Je commencerai par un bref survol historique. Avant que le Canada ne commence à gérer lui-même ses relations extérieures, les États-Unis et la Grande-Bretagne ont eu recours à l'arbitrage à plusieurs reprises pour régler des différends touchant les frontières et le partage des eaux, tant du côté de l'Atlantique que du côté du Pacifique, y compris le tristement célèbre litige concernant la frontière de l'Alaska en 1903. Après cette année-là, peut-être à cause de cette querelle, nous n'avons plus eu recours à ce genre de mécanisme pendant longtemps. En effet, ce n'est qu'en 1984 que cela s'est reproduit, lorsque nous nous sommes adressés à la Cour internationale de justice au sujet de la frontière maritime du golfe du Maine. Bien entendu, à ce moment-là, on s'inquiétait beaucoup de savoir si c'était une bonne idée. On se demandait quelles seraient les retombées politiques pour le Canada, qui avait porté en justice un différend avec les États-Unis. Est-ce que les États-Unis se vengeraient s'ils devaient perdre? Je crois que l'affaire du golfe du Maine a démontré que nous pouvions contester une décision américaine, que nous pouvions avoir gain de cause et que nos relations politiques n'en seraient pas affectées.
La principale modification en matière de règlement des différends entre le Canada et les États-Unis découle de l'Accord de libre-échange canado-américain, l'ALENA, et de l'OMC. L'ALENA comporte trois processus distincts de règlement des différends. Le chapitre 20 concerne le mécanisme permettant de régler les différends entre le Canada et les États-Unis — on ne l'a utilisé qu'une seule fois; le chapitre 19, dont M. Grenier nous a parlé, porte sur le mode de règlement des différends en matière de droits antidumping et de droits compensateurs, qui a été discrédité par suite du désastre de l'affaire du bois d'oeuvre, si l'on peut dire. Il y a enfin le chapitre 11, qui permet aux investisseurs de présenter des requêtes en justice contre l'un des gouvernements signataires de l'ALENA.
L'Organisation mondiale du commerce possède un seul processus de règlement des différends. Les désaccords au sujet de l'interprétation des ententes de l'OMC sont présentés à un comité. Ce qui est bien, c'est que les décisions du comité peuvent être soumises à un organe d'appel. Le processus est obligatoire, il comporte des délais fixes et il est généralement considéré comme efficace.
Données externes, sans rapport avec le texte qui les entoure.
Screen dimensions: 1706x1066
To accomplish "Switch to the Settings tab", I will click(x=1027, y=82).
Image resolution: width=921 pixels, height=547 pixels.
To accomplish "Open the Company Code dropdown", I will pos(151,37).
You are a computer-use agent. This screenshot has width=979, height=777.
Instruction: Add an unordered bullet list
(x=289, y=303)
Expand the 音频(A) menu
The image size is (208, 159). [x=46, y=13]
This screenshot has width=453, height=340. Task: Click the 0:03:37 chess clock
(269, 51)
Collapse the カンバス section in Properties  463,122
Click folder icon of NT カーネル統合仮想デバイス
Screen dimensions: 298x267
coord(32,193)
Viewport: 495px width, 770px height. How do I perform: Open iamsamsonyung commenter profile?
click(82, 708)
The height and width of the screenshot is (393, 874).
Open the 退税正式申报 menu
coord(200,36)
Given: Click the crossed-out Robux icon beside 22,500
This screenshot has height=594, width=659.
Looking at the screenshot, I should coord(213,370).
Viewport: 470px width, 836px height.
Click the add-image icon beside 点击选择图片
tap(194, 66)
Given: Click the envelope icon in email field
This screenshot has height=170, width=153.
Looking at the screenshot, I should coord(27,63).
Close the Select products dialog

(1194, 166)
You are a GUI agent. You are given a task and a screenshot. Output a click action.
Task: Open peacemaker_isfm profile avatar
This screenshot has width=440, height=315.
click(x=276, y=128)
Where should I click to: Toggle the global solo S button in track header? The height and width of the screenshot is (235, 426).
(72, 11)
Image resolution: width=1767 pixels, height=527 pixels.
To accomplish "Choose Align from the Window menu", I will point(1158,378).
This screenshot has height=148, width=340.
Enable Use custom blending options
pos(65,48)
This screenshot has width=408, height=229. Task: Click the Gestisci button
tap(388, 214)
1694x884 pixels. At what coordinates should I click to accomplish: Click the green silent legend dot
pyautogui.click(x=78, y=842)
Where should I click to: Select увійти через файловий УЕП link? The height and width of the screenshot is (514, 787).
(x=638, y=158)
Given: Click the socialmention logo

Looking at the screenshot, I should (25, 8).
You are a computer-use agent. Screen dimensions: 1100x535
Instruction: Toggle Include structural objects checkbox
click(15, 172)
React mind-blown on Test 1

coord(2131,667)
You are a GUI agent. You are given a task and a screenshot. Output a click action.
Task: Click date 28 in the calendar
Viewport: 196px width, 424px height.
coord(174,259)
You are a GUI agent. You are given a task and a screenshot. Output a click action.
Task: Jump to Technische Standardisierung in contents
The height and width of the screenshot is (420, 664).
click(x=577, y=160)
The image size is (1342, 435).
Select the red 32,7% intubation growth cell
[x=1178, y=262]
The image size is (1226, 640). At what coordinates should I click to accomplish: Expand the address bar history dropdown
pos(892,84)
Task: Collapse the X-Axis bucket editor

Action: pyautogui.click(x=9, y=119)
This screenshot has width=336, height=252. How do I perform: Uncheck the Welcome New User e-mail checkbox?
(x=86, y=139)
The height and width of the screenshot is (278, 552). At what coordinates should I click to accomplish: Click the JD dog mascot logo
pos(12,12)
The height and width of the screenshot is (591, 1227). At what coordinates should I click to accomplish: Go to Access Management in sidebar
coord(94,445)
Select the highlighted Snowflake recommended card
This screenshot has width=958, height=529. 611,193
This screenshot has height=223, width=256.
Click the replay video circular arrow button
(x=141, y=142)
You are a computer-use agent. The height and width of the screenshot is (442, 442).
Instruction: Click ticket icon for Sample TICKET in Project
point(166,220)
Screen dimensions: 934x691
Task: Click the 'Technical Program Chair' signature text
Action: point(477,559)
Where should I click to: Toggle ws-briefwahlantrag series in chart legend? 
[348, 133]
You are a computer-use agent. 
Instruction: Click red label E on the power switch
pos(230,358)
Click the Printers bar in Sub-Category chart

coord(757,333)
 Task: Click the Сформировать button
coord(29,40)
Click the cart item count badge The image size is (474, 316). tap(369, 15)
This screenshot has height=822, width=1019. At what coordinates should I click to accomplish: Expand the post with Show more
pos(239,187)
Un certain nombre de litiges entre le Canada et les États-Unis ont été traités par l'entremise du processus de règlement des différends de l'OMC.
Donc, dans le domaine des différends commerciaux, le Canada et les États-Unis ont une assez longue expérience du recours aux processus de règlement. Quant aux autres types de litiges, l'expérience est très limitée. J'ai parlé de l'affaire du golfe du Maine, qui est en fait le seul exemple d'un recours aux mécanismes officiels de règlement des différends dans ce genre de cas.
Quelles leçons avons-nous tirées de tout ceci? Notamment, nous pouvons dire que nous avons appris que le Canada n'est pas nécessairement désavantagé par ces processus. L'idée que les États-Unis gagneront toujours et que nous perdrons toujours est tout simplement fausse. Dans le cas des différends commerciaux, on constate que les gains et les pertes sont plutôt équilibrés, qu'il s'agisse des différends réglés en vertu du mécanisme de l'OMC ou des processus prévus dans l'ALENA.
Deuxièmement, l'idée que les États-Unis ne respecteront pas les décisions ne résiste pas à l'analyse, si vous étudiez la gamme des causes réglées par l'OMC et en vertu de l'ALENA. L'affaire du bois d'oeuvre saute aux yeux, mais c'est l'exception plutôt que la règle. Je ne m'attarderai pas à ce dossier.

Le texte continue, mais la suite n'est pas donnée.